The small object removal threshold value was varied between 60 and 120 pixels in intervals of 20 pixels in a fourth round of refinement. The density threshold value was set to 0.1, 0.3, or 0.5, and the size of the median filter was varied as in the third round of refinement.

After this fourth round of refinement, 10 different Gaussian smoothing filters were tested to find the most effective Gaussian filter. Not applying a Gaussian smoothing filter did not improve the segmentation accuracy (data not shown). Furthermore, the radius for the circular structuring element used in the morphological opening step was set to either 1, 5, or 25, and the small object removal threshold value was varied between 0 and 80 pixels in intervals of 20 pixels. After refining all the variables, the effect of the different postprocessing steps on the overall segmentation accuracy was studied to develop the final IB algorithm discussed above. All other variables were defined as in the cited literature.

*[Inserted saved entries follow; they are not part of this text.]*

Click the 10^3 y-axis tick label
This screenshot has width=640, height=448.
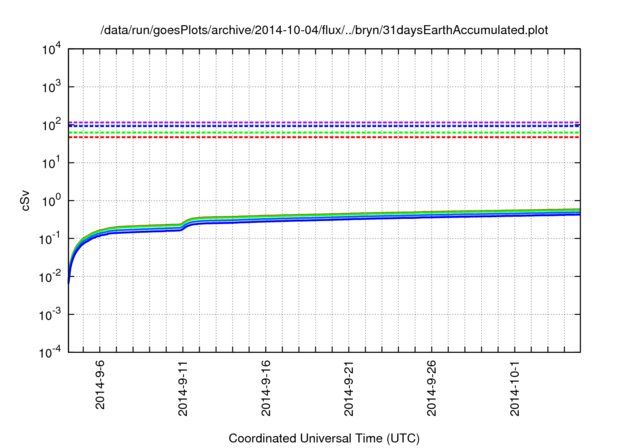[51, 87]
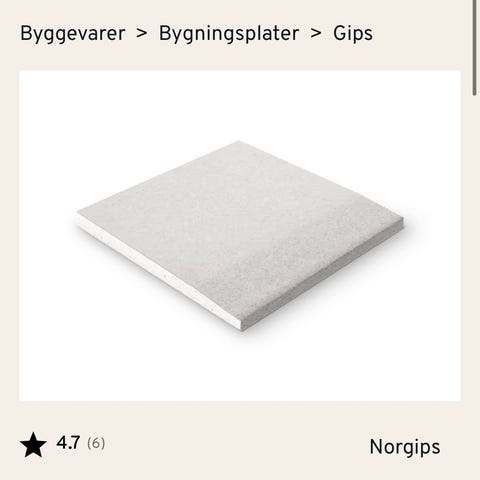Show products from the Norgips manufacturer

pyautogui.click(x=405, y=447)
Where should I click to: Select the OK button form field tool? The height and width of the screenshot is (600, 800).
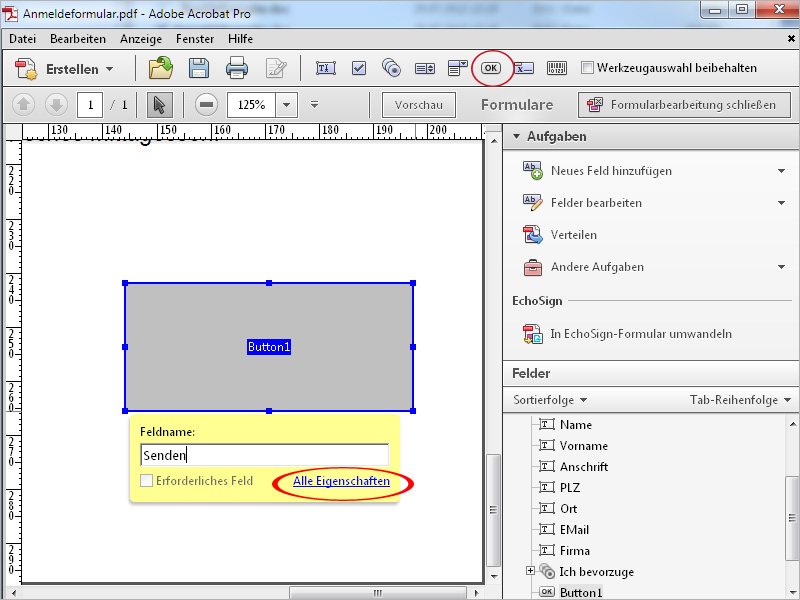(x=491, y=68)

Appendix B: Search Space for the Gabor Filter Algorithm

Several different values for the segmentation threshold value and for width and length factors of the Gabor filters (τ and l, respectively) were tested to measure the accuracy of the Gabor filter algorithm. For the single-, two-, and three-scale implementation, the segmentation threshold value was varied from 1.3 to 4.0 in intervals of 0.4. For the single-scale implementation, the width factor was varied between 5 and 45 (in intervals of 5), and the length factor was varied from 0.9 to 3.3 in intervals of 0.4. For the two-scale approach, the width factor was varied between 5 and 25 (interval: 5) for the smaller Gabor filter and between 25 and 45 (interval: 5) for the larger Gabor filter. For both Gabor filters, the same length factors were used as in the single-scale implementation. For the three-scale implementation, the width factor for the small Gabor filters were set to 5, 10, or 15, the medium-sized Gabor filters were set to 20, 25, or 30, and the large Gabor filters were set 35, 40, or 45. For each of the three Gabor filters, the same length factors were tested as for the single- and two-scale implementations.

The size of the median filter used to generate the background illumination estimates was set to 100×100  pixels, as in the optimized IB algorithm. All other variables were kept as in the cited literature.

Disclosures

Conflict of Interest Statement: Dr. McLoughlin has nothing to disclose.